How to do Workflows in SharePoint: Part 1 – Conditional Starts

Workflows are the lifeblood of organizations. Find out how to do conditional starts to workflows in SharePoint Designer and Microsoft Flow.

Workflows are the lifeblood of organizations. Business processes – and their efficacy – are critical to the successful operation of a team, business or organization. This is why the workflows you use in your collaboration tools should be easy to build, deploy, and use by people of various responsibilities and technical chops. SharePoint workflows should follow suit.

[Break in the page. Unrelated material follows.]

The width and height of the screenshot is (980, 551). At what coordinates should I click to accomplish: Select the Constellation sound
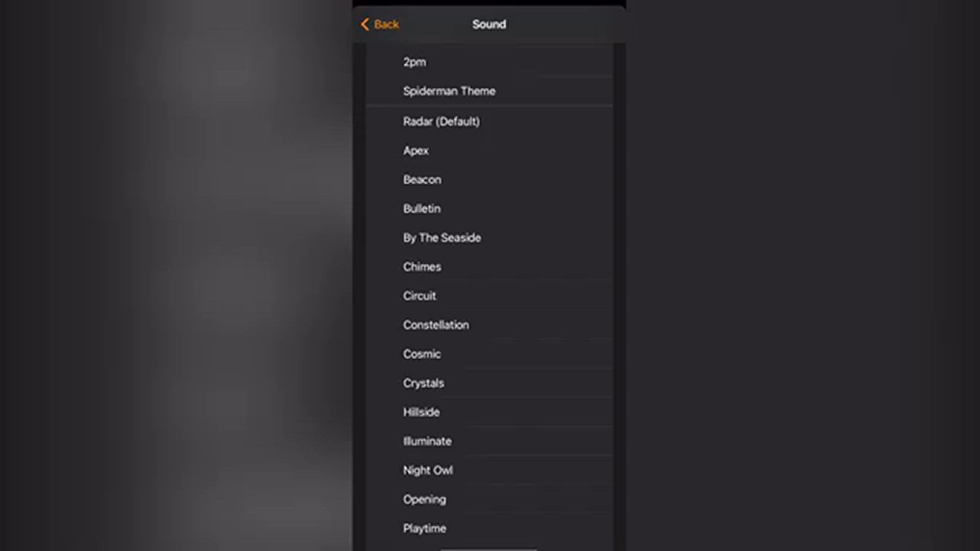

In the first of this three-part series, I will address some common scenarios you may need build into your SharePoint workflow and how to go about building what you need in both SharePoint Designer (still kickin’) and Microsoft Flow (the shiny new object and getting shinier!) Below are simple ways to begin your workflows that need have conditional starts, where certain conditions must be met on a document or item before the workflow can proceed.

SharePoint Designer

  1. Create a new SharePoint 2013 workflow on your library or list.
  2. Set how the workflow starts (created, modified, manually) in the options menu.
  3. In the Logic screen, insert an “If” statement in the first stage. Add another “If” statement right below it to create multiple conditions (something not so obvious in SPD unfortunately). This is where you can select your operator (“and” or “or”).
  4. Pick the fields and pick the values it must meet conditionally.
  5. Complete the If/Then logic you require. Don’t forget to use an “Else” statement to tell SharePoint what to do if the “If” statement isn’t realized, otherwise it will continue to follow through in chronological order. It is also good practice to include a “Log a Message to the Workflow History List” so that any audits done on the workflow for a given list item can be reviewed with more context and see how the workflow followed the logic.
A basic workflows in SharePoint Designer with a conditional start.

Microsoft Flow

  1. Start a new workflow (either from a template or from scratch).
  2. Create a Trigger. Your trigger should be how you want the workflow to begin (on item or document creation, modified, manually, for a selected item, etc.)
  3. Create a Condition action (use Basic mode for one condition, and Advanced Mode or parallel or nested conditions for more conditions).
  4. Add your subsequent workflow steps in sequence.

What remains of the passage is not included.